Dataset entries
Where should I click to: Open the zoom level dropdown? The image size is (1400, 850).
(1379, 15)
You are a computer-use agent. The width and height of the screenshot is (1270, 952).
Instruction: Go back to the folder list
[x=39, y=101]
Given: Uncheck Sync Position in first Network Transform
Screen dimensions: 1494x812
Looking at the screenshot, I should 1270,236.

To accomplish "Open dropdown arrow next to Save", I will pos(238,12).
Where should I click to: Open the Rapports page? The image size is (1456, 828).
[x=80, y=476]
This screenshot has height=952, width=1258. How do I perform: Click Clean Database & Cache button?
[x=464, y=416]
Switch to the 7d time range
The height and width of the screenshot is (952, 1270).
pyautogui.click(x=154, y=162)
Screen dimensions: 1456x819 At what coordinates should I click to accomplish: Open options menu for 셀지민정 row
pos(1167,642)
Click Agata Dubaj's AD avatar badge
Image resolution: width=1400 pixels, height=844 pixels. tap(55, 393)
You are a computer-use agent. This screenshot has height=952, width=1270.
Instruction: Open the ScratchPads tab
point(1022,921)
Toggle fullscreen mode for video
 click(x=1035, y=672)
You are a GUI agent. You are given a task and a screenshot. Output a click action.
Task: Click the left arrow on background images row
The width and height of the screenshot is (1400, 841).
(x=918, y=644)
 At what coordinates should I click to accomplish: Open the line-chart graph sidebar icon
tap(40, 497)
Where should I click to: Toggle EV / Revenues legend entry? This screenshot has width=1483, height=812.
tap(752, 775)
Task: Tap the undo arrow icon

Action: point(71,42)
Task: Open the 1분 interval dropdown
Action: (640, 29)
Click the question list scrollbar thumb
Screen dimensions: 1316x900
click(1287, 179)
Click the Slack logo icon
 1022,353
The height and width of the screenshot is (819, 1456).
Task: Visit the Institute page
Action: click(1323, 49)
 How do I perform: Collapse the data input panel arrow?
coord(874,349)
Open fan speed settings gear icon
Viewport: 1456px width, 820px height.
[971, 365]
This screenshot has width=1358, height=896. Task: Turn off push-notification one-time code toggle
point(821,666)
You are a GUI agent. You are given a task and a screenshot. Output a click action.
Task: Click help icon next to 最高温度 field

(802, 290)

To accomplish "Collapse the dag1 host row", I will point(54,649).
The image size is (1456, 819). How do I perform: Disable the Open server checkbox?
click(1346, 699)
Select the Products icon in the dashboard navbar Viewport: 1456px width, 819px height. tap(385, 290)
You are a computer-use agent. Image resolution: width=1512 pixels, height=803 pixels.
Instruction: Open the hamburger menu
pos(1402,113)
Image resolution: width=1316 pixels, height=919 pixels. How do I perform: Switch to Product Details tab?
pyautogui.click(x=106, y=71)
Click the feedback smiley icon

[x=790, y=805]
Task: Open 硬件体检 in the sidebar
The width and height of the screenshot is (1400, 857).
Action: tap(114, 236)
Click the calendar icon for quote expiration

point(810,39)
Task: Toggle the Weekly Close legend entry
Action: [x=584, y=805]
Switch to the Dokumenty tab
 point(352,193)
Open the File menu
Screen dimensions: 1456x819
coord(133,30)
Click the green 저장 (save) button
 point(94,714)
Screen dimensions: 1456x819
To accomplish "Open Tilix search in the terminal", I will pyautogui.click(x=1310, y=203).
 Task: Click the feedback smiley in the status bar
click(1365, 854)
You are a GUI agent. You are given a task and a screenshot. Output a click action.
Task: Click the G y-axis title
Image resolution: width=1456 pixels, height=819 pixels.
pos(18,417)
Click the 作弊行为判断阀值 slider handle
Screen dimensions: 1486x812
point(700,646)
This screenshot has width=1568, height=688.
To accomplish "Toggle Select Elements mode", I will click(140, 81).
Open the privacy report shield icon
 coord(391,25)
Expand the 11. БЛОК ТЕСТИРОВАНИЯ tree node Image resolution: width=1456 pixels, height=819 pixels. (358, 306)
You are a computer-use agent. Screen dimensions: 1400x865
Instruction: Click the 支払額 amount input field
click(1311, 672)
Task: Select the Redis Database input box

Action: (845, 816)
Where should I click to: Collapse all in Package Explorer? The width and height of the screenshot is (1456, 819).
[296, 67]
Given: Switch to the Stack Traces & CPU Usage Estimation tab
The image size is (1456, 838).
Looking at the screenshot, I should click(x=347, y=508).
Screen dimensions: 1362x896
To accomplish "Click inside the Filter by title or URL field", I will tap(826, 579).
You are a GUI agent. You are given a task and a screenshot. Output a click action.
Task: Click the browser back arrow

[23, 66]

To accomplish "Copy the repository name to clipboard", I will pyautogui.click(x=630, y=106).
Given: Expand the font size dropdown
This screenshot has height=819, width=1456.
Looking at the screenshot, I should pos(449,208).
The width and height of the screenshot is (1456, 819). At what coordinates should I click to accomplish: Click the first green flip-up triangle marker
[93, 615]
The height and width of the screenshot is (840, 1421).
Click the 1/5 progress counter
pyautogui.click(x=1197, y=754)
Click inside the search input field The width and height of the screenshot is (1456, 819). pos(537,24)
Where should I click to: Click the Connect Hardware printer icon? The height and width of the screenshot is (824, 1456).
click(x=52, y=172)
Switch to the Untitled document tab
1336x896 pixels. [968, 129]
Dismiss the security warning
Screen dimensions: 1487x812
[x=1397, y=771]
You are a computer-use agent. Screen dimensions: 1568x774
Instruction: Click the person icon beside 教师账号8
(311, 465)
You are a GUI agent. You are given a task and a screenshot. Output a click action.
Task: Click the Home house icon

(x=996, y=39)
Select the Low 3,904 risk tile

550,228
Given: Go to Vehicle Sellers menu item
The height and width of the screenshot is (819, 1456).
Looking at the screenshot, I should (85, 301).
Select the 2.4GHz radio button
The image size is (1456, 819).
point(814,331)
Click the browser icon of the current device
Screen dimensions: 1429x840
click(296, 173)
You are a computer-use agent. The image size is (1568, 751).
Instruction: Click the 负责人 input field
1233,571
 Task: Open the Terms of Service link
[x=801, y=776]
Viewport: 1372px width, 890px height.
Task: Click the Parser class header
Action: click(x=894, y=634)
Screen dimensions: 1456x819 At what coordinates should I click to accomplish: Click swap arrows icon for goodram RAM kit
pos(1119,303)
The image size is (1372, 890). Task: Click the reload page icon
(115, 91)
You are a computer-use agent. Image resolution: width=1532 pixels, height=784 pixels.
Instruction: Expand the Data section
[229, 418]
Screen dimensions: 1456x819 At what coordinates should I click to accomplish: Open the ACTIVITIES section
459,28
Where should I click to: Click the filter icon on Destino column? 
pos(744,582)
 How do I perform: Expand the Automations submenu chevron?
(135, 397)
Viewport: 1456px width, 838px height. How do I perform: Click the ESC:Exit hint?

Task description ::
Please output the line that contains "Select the Low 3,904 risk tile" and every line after it in the entries above, exactly, and nothing more.

Expected answer ::
Select the Low 3,904 risk tile

550,228
Given: Go to Vehicle Sellers menu item
The height and width of the screenshot is (819, 1456).
Looking at the screenshot, I should (85, 301).
Select the 2.4GHz radio button
The image size is (1456, 819).
point(814,331)
Click the browser icon of the current device
Screen dimensions: 1429x840
click(296, 173)
You are a computer-use agent. The image size is (1568, 751).
Instruction: Click the 负责人 input field
1233,571
 Task: Open the Terms of Service link
[x=801, y=776]
Viewport: 1372px width, 890px height.
Task: Click the Parser class header
Action: click(x=894, y=634)
Screen dimensions: 1456x819 At what coordinates should I click to accomplish: Click swap arrows icon for goodram RAM kit
pos(1119,303)
The image size is (1372, 890). Task: Click the reload page icon
(115, 91)
You are a computer-use agent. Image resolution: width=1532 pixels, height=784 pixels.
Instruction: Expand the Data section
[229, 418]
Screen dimensions: 1456x819 At what coordinates should I click to accomplish: Open the ACTIVITIES section
459,28
Where should I click to: Click the filter icon on Destino column? 
pos(744,582)
 How do I perform: Expand the Automations submenu chevron?
(135, 397)
Viewport: 1456px width, 838px height. How do I perform: Click the ESC:Exit hint?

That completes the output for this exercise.